── RECORD MOSTRATI
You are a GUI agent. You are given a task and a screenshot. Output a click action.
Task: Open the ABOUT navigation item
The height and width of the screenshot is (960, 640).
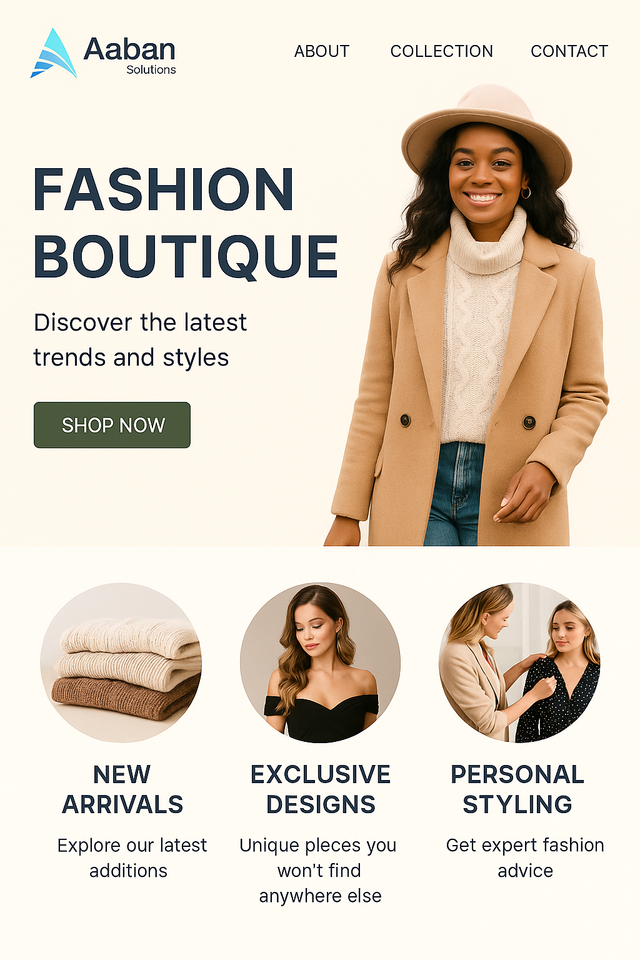322,51
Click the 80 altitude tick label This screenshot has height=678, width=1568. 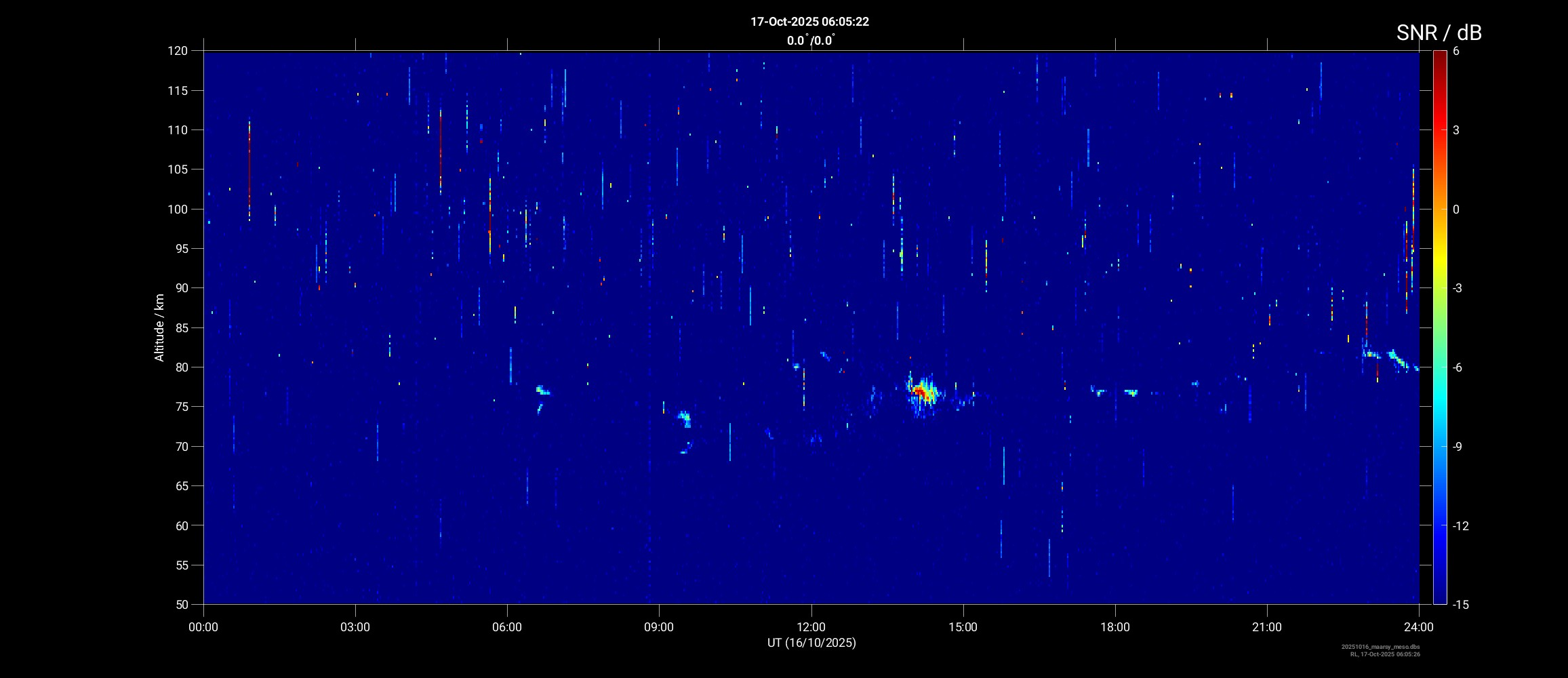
────
IL TUO COMPITO: Riscrivi tutte le righe dei record, comprese le richieste, e sposta le coordinate delle risposte sommando 112 a ogni numero. Non includere le immagini nella risposta.

SOLUZIONE PROPOSTA:
You are a GUI agent. You are given a task and a screenshot. Output a click action.
Task: Open the ABOUT navigation item
The height and width of the screenshot is (960, 640).
434,163
Click the 80 altitude tick label This screenshot has height=678, width=1568. 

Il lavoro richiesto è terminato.